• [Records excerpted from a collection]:
____

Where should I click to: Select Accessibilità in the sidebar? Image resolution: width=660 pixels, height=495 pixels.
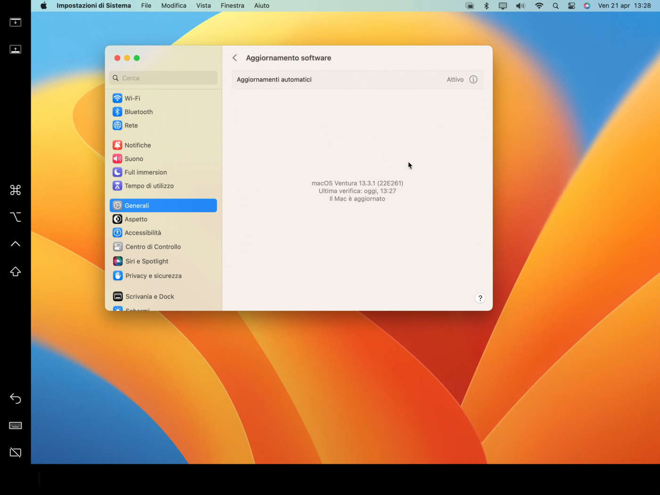(x=142, y=233)
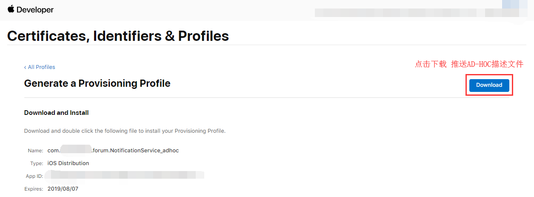Click the back chevron before All Profiles
The width and height of the screenshot is (534, 197).
coord(25,67)
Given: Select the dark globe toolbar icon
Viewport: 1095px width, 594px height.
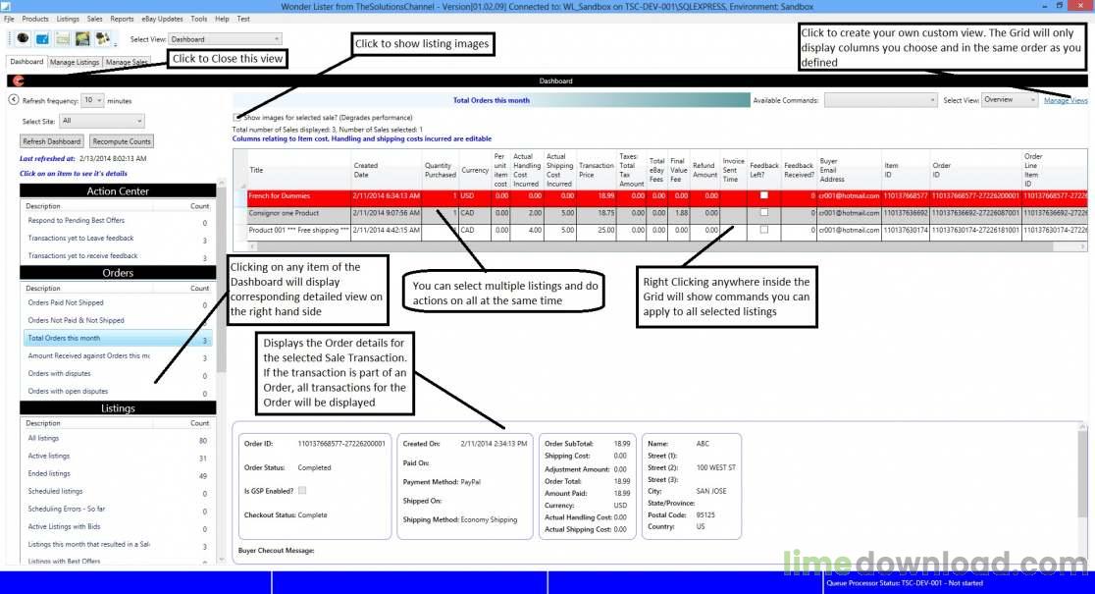Looking at the screenshot, I should [x=22, y=38].
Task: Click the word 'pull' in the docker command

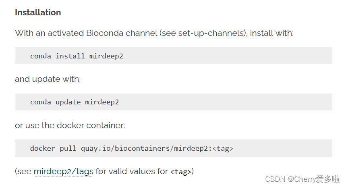Action: coord(68,148)
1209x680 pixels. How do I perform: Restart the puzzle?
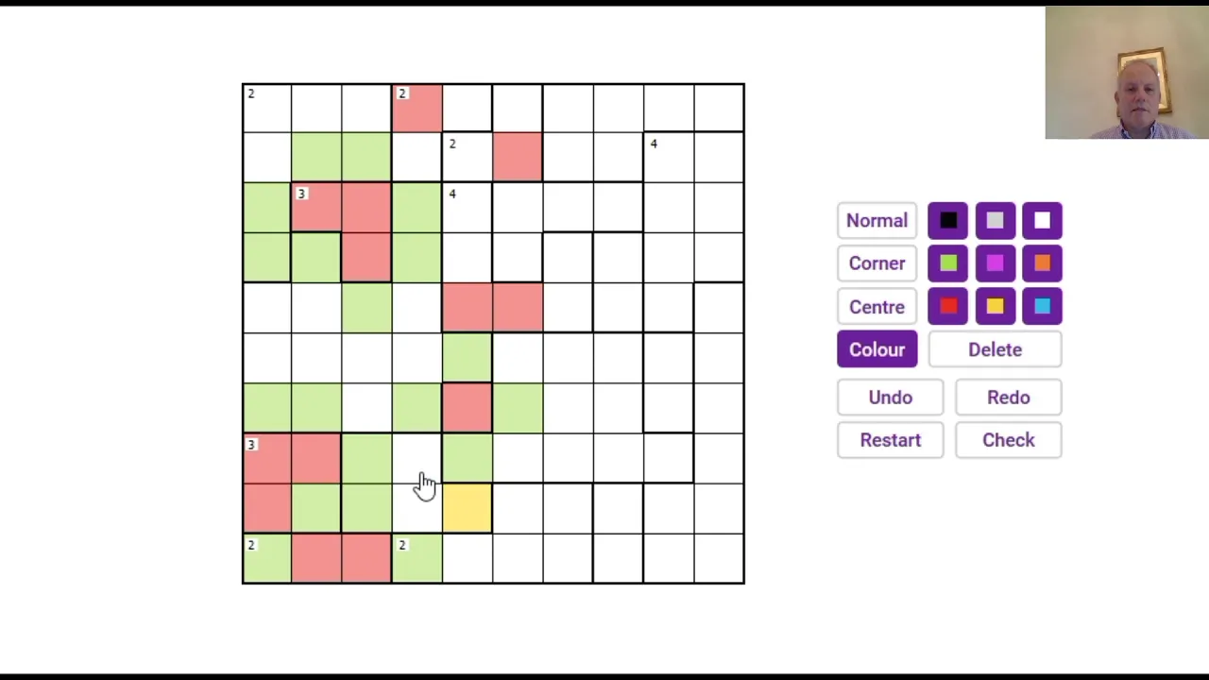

____

Substitute "Choose" for every "Select" throughout the material and reproduce it, leaving everything else unchanged and omitting the pictures.

• [Solution for this exercise]:
Where should I click to: Choose Accessibilità in the sidebar? Image resolution: width=660 pixels, height=495 pixels.
(x=142, y=233)
Click the back chevron before All Profiles
The width and height of the screenshot is (534, 197).
coord(25,67)
Given: Choose the dark globe toolbar icon
Viewport: 1095px width, 594px height.
Looking at the screenshot, I should [x=22, y=38].
Task: Click the word 'pull' in the docker command

Action: coord(68,148)
1209x680 pixels. How do I perform: Restart the puzzle?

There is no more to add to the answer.